# The Witcher - Golem Akt II *spoiler?*



## MasterTN (28. Oktober 2007)

Hi Leute, 
ich wollt mal fragen wie ihr dieses Vieh erledigt habt. Ich fand das nämlich alles andere als einfach und glaube fast, dass ich da Irgendetwas übersehen hab.

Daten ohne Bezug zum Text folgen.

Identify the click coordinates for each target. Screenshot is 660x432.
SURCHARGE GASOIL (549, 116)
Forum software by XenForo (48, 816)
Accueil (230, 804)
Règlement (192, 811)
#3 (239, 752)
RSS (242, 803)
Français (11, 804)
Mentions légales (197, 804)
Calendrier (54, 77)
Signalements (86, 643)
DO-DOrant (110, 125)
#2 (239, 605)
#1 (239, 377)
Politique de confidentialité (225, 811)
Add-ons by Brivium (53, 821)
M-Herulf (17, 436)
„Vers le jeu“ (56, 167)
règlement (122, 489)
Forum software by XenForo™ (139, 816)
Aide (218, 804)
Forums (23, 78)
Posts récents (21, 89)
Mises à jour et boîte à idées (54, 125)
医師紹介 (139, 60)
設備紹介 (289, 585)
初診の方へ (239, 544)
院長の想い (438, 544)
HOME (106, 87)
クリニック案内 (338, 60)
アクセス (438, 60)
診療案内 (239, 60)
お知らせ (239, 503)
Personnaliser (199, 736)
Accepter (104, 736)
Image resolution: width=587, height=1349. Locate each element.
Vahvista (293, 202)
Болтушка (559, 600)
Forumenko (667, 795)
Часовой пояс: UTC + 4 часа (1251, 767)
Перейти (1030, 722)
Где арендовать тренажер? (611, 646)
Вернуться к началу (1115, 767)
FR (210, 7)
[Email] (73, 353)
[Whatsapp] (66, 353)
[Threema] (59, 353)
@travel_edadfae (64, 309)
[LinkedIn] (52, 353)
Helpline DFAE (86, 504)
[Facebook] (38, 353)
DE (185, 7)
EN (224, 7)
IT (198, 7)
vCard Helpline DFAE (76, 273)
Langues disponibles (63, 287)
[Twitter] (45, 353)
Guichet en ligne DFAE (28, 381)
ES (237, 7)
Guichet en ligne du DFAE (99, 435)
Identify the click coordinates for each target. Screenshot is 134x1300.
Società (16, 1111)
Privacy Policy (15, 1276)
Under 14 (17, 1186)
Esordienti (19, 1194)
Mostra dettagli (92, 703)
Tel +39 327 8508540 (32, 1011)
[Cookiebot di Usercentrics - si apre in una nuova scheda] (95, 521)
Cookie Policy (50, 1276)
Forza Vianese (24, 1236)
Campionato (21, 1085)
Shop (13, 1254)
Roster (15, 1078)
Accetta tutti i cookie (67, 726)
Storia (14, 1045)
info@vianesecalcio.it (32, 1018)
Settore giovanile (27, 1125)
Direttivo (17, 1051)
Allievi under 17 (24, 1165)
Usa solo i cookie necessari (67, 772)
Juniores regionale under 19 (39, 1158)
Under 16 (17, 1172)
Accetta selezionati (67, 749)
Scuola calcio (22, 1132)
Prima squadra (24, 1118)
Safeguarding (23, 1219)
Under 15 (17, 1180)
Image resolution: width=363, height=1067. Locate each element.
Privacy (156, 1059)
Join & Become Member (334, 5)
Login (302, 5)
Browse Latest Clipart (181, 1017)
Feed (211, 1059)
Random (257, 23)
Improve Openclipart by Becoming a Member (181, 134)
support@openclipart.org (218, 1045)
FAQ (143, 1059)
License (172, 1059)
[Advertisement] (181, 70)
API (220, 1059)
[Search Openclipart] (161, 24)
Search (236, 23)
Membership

Der K(r)ampf hat 45 Minuten gedauert (!!!), meine Tränke waren recht schnell verbraucht und ich bin dann immer ein Stück vor dem Golem hergelaufen um meine energie zu regenerieren.  
Dabei bin ich dann, mit dem Golem im Schlepptau, einmal durch den gesamten Sumpf gelaufen. Unterwegs hat er dann sämtliche Druiden und Waldarbeiter gekillt   . Im Druidenhain kam mir dieser Elv zuhilfe, bin mir aber nicht sicher ob seine Attacken irgendwas ausgerichtet haben. 
Ich war mir auch nicht sicher welches Schwert ich gegen ihn verwenden sollte, Stahl hat, mehr Schaden verursacht, war aber langsamer als Silber und deshalb musste ich mehr Treffer einstecken. Also entschied ich mich für Silber.

Als es nach 45 Minutenn endlich vorbei war, hätte ich wenigstens einen Levelaufstieg und massig Exp. erwartet, aber das war ja so gut wie nix, und das für so einen Kampf!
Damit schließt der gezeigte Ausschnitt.